A fine marzo si è tenuto l’evento celebrativo di Leave Your Mark 2025, un’iniziativa volta a far incontrare e collaborare il mondo del profit e del non-profit, ideata dalla School of Management del Politecnico di Milano. Durante l’incontro sono state condivise riflessioni ed esperienze sul progetto, sottolineando il valore del volontariato basato su competenze per sostenere la crescita del terzo settore.
Per il CAM è intervenuta la direttrice Sofia Rinaldi, che ci riporta la sua testimonianza

In un mercato globale interconnesso, la sostenibilità non è più un’opzione, ma una necessità strategica. Oggi, il mondo Profit necessita del Terzo Settore per generare un impatto reale sui pilastri sociale, ambientale ed economico. Allo stesso tempo, il Non Profit affronta una sfida epocale: con il drastico taglio dei fondi alla cooperazione, strutturarsi non è più solo una scelta gestionale, ma una condizione di sopravvivenza per continuare a operare e generare impatto concreto. 

In questo scenario, Leave your mark è stato una opportunità, offerta dalla Graduate School of Management del Politecnico di Milano, che ha permesso a CAM (Consorzio Associazioni con il Mozambico) di intraprendere un percorso di crescita insieme a professionisti impiegati in grandi aziende che hanno messo a disposizione competenze e tempo a titolo gratuito.
È stata una esperienza che promuove e incarna il valore del Skills-Based Volunteering (il volontariato basato sulle competenze): mettere a disposizione il know-how, l’esperienza a favore di terzi. Per CAM ha rappresentato non solo un supporto esterno, ma una vera occasione per consolidare le competenze interne dello staff, infatti lo skills- based volunteering può rafforzare strutturalmente chi riceve l’aiuto. 
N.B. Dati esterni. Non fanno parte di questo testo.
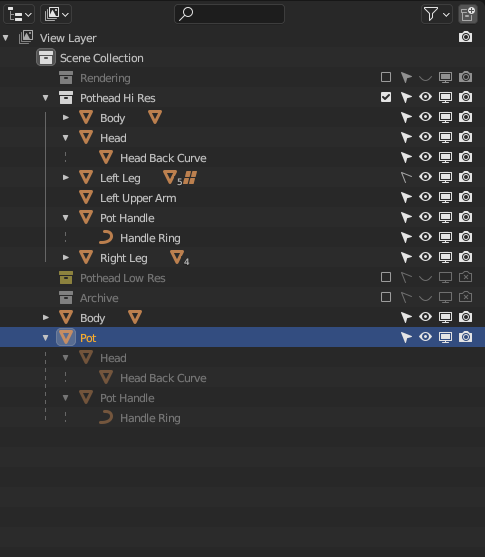This screenshot has height=557, width=485.
Task: Click the New Collection icon
Action: coord(468,14)
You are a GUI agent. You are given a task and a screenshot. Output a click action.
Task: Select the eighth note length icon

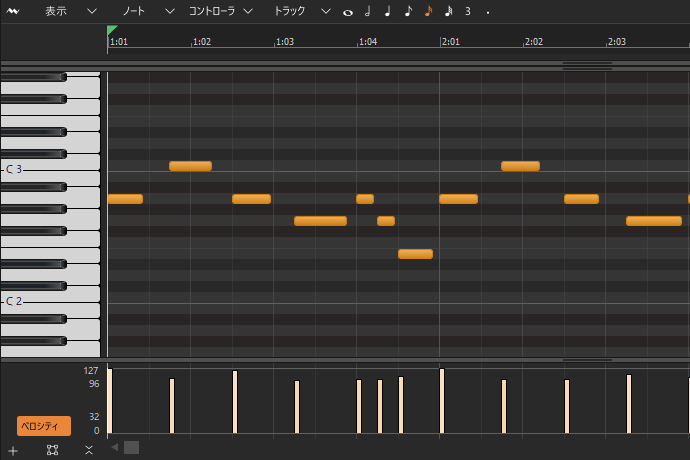(408, 11)
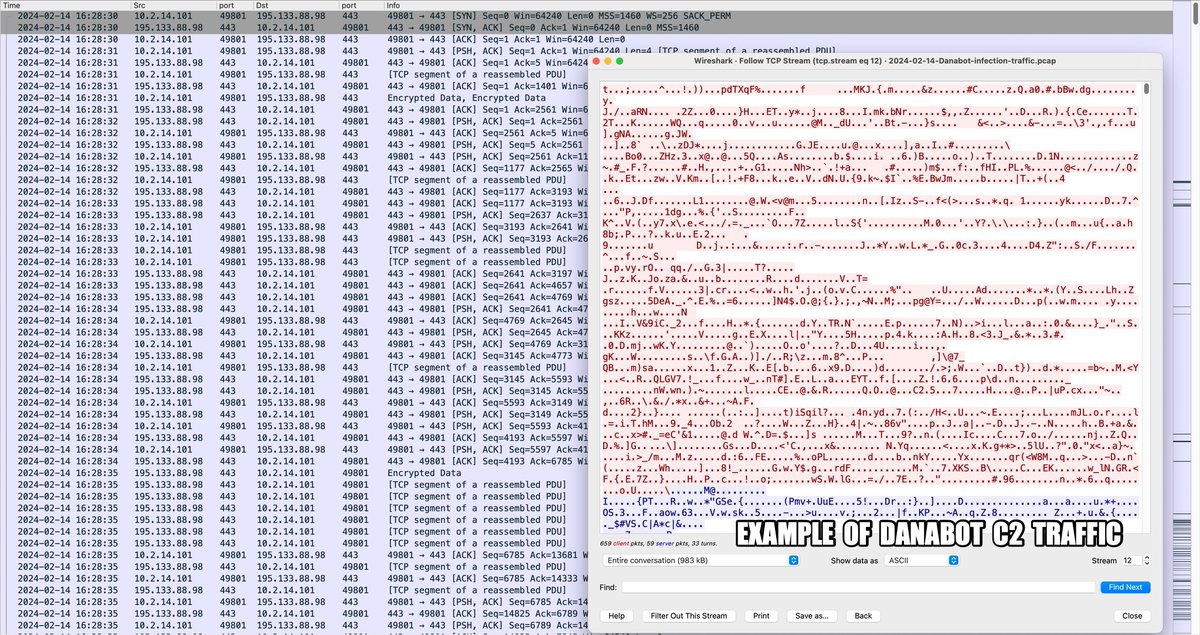Viewport: 1200px width, 635px height.
Task: Print the followed TCP stream
Action: click(762, 615)
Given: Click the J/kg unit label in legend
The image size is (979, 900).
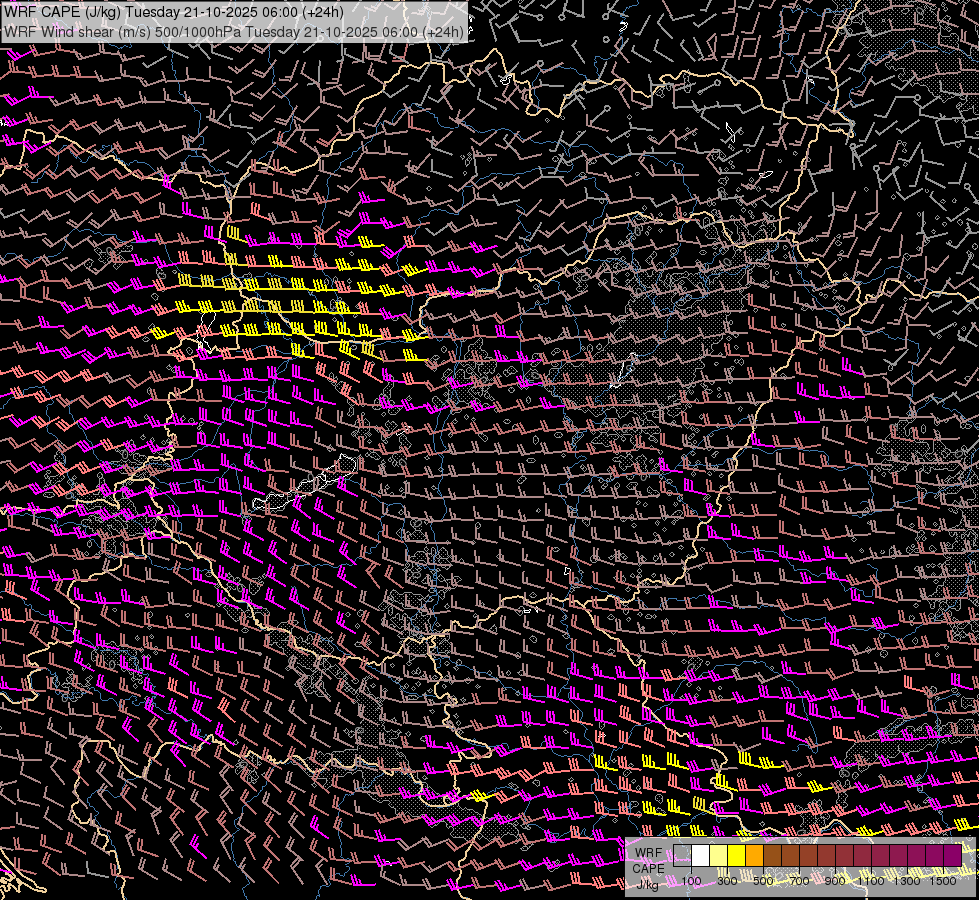Looking at the screenshot, I should coord(647,883).
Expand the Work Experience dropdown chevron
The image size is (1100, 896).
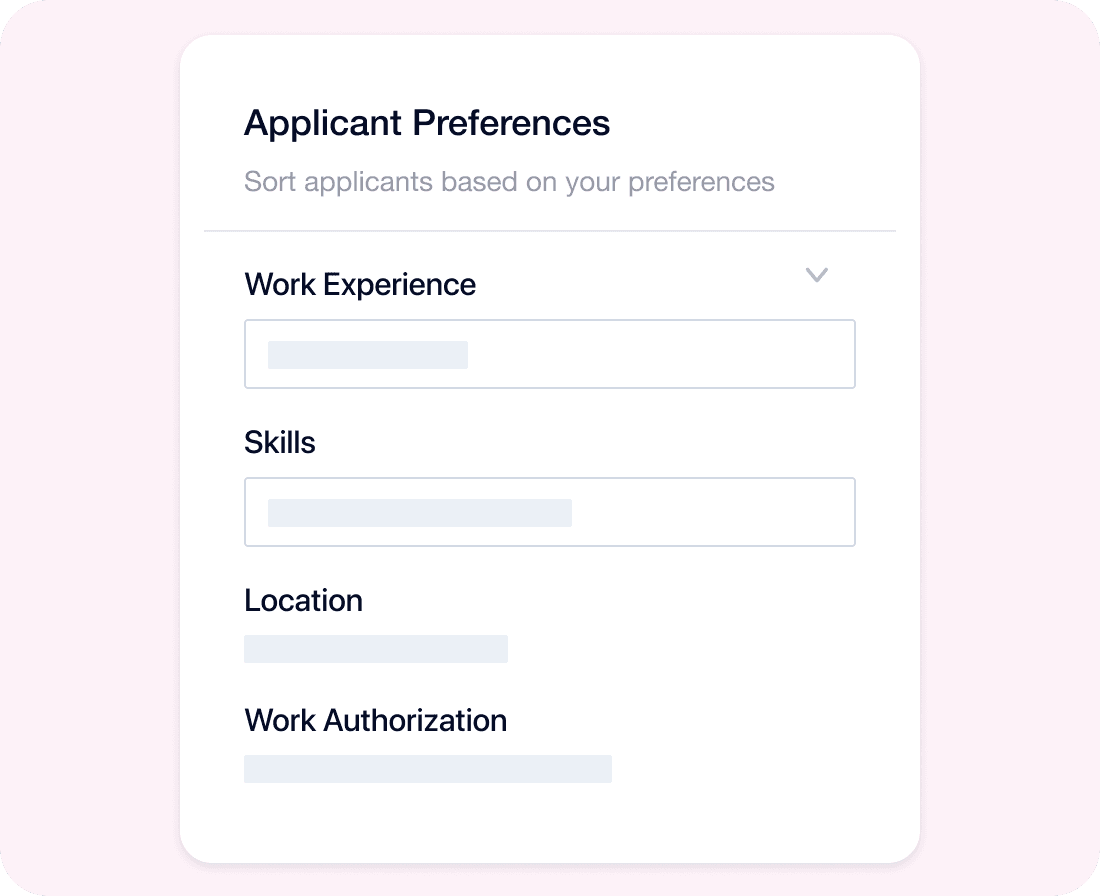816,275
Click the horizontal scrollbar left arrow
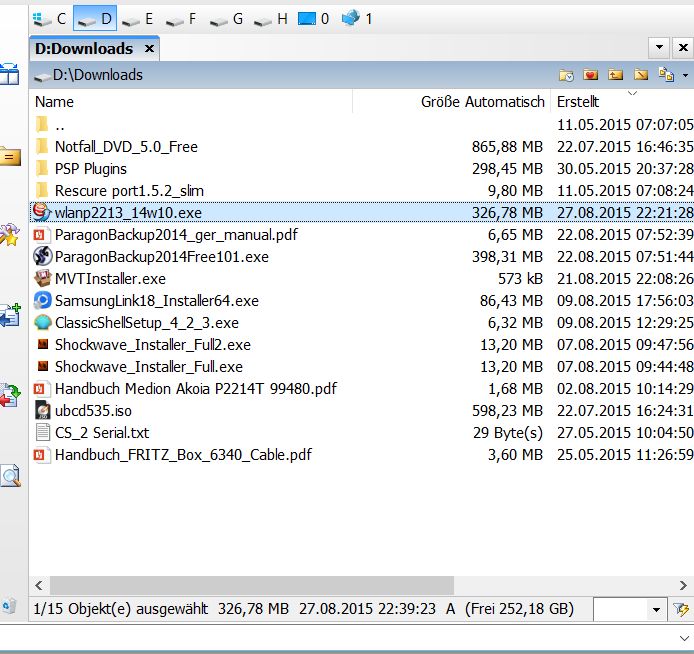694x654 pixels. coord(40,585)

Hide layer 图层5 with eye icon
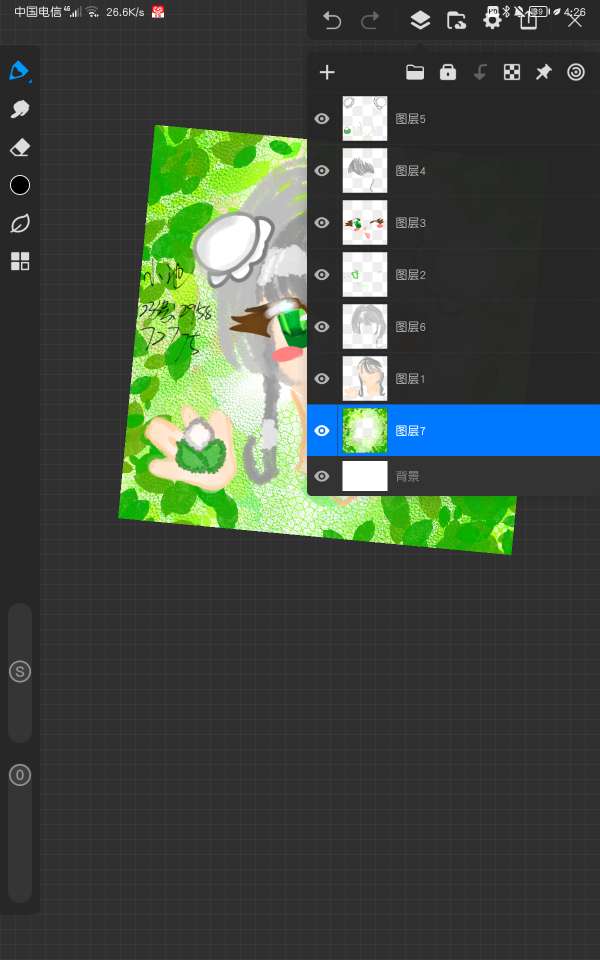tap(322, 119)
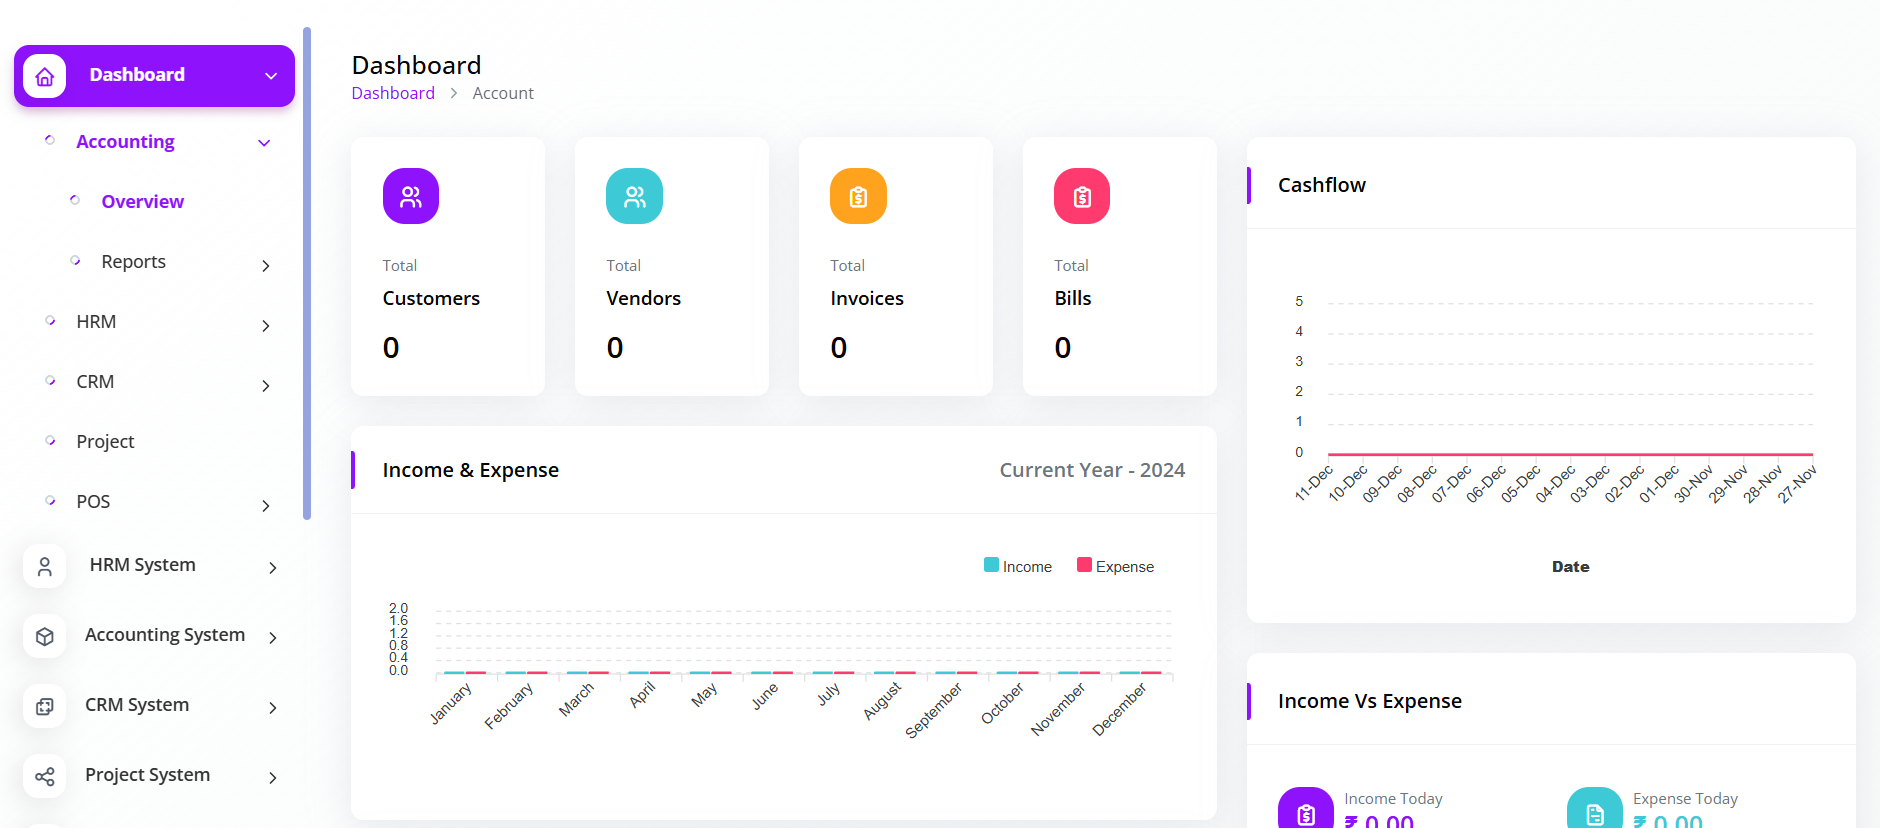Click the Accounting System box icon
The width and height of the screenshot is (1880, 828).
click(45, 637)
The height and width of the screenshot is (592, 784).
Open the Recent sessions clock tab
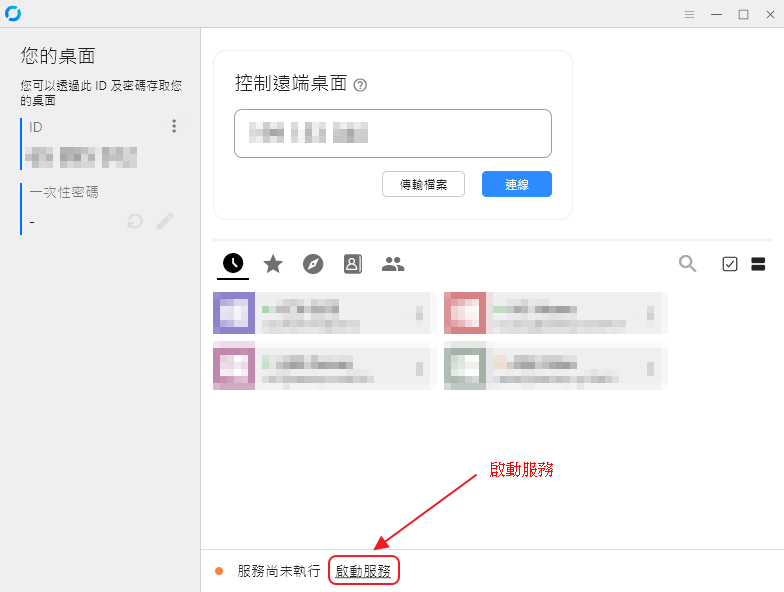233,263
Come richiama la sigla ODV (Organizzazione di Volontariato) che accompagna il nostro nome, i volontari sono l’anima del Consorzio Associazioni con il Mozambico e il motore dell’impatto che generiamo, ogni giorno, tra l’Italia e il Mozambico.

LYM è stato anche occasione di scambio e contaminazione tra due realtà opposte, ma non così distanti tra loro. Siamo convinti che oggi anche le imprese, per innovare davvero, abbiano bisogno del dialogo con il non-profit: una relazione di interdipendenza che va coltivata con cura, fondata sul rispetto reciproco e su una profonda condivisione di valori.